Last year, Second Helpings was designated a “Charity Angel” by the SC Secretary of State. The group dedicates at least 80 percent of the money raised toward their core mission of rescuing food; very few charities can say that.

In December, Maureen Korzik became the executive director of Second Helpings, and she is working hard to continue the great work already accomplished by the organization, in addition to updating their technology and getting the word out about the important role the group plays in the community.

A self-described “Jersey girl,” Maureen said, “I oversee the day to day operations of Second Helping. That means I do whatever needs being done — manager, fundraiser,  agency relations, marketing and chief bottle washer.”

Maureen loves the ever-changing challenges of the job. “My first week of work, we got a call from Walmart telling us they needed us to pick up five pallets of bananas by the next day!,” she recalled. “Or this past December, Publix called on a Thursday at 5 p.m. and said they had a tractor trailer worth of food from their Christmas food drive (about 16,000 pounds) we needed to pick up by the next day. Our volunteers did it!”

Maureen has been happily married for 28 years to her husband Tom, who worked for Bank of America for 21 years in Charlotte and is now a CPA. She’s the proud mom of Andy, 27, and Pete, 22.

Says Maureen, “We moved here from Charlotte because we wanted to be near the ocean. We grew up going to the Jersey shore every summer. Beaufort is a wonderful town with its waterfront views, friendly people and history.  It reminds me of the town I grew up in.”
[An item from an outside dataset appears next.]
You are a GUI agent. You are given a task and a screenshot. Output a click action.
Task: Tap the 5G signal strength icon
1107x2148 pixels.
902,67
Before coming to Beaufort, Maureen worked as an executive director of Matthews Free Health Clinic in Matthews, N.C., in its formative years. She  served on other nonprofit boards, volunteered at her church as a faith formation teacher, did PTA, was a class mom, Cub Scout leader and started a woman’s group called Common Cents that focused on financial literacy for women.
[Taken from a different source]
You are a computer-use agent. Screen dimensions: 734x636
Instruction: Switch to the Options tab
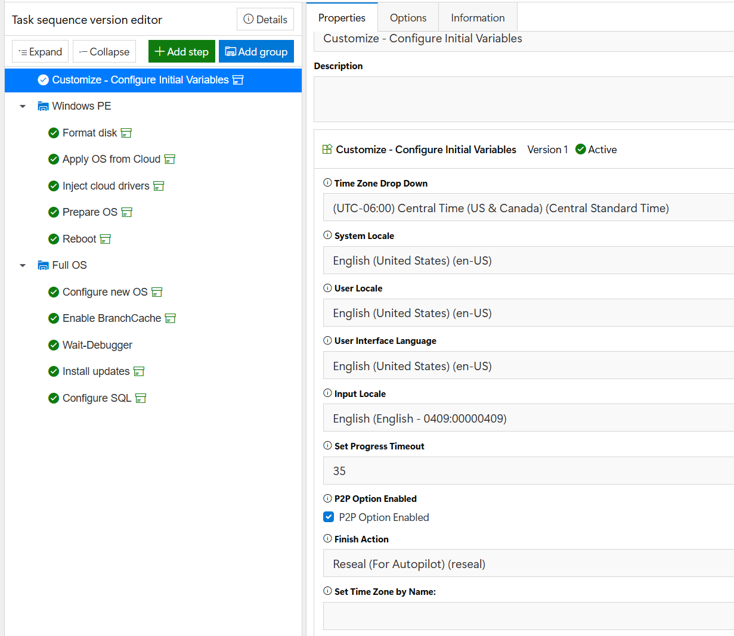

Maureen says, “I have always been very fortunate in all my endeavors. At the end of the day, it’s not about what you get but what you give that makes a fulfilling life.”

She adds, “Second Helpings is a great organization and I’m proud to be a part of it. We are so grateful to have Cesar Garcia, our Beaufort coordinator, and his army of volunteers. They go out seven days a week rescuing food so that others will have something to eat. They rescued over 1.3 million pounds of food last year in Beaufort. They are a dedicated bunch and we love them.”

Beaufort Coordinator Cesar Garcia has been involved with Second Helpings for 10 years. He said, “We rescue unwanted food and serve the community. We believe that no person in our community should have to worry about whether or not they will have enough food to eat today. We fight hunger in a big way. We rescue good, unwanted food, and give it to groups closest in touch with those who need it most. To date, we have rescued over 25 million pounds of food since 1992 and delivered it to over 65 agencies.”

Cesar said the greatest help comes from the supermarkets they deal with such as Bi-Lo,  Food-Lion,  Publix,  Walmart, and other food vendors. “Because of their generous food donations, we are able to provide food to thousands of people in Northern Beaufort County,” he said.

There are 83 big-hearted volunteers who come from Beaufort, Dataw, Cat Island, Lady’s Island and Brays Island.

Adds Cesar, “Most of our volunteers, after working hard all their lives, are now retired. They want to give back to the community by helping in this project. It’s a great feeling to see so much food being distributed, that if not for Second Helpings would have been thrown out. Just knowing you are helping those in need is rewarding enough, and many of our volunteers are comforted by this act of kindness”.

As for the future, Cesar says, “We would like to generate more support and funding from the community. Awareness is the key, and our goals are to heighten public awareness of the needs of the hungry here in Beaufort, and the significant role Second Helpings plays in food distribution and feeding the hungry. We are always in need of new volunteers, and welcome anyone willing to donate their time and be part of the team.”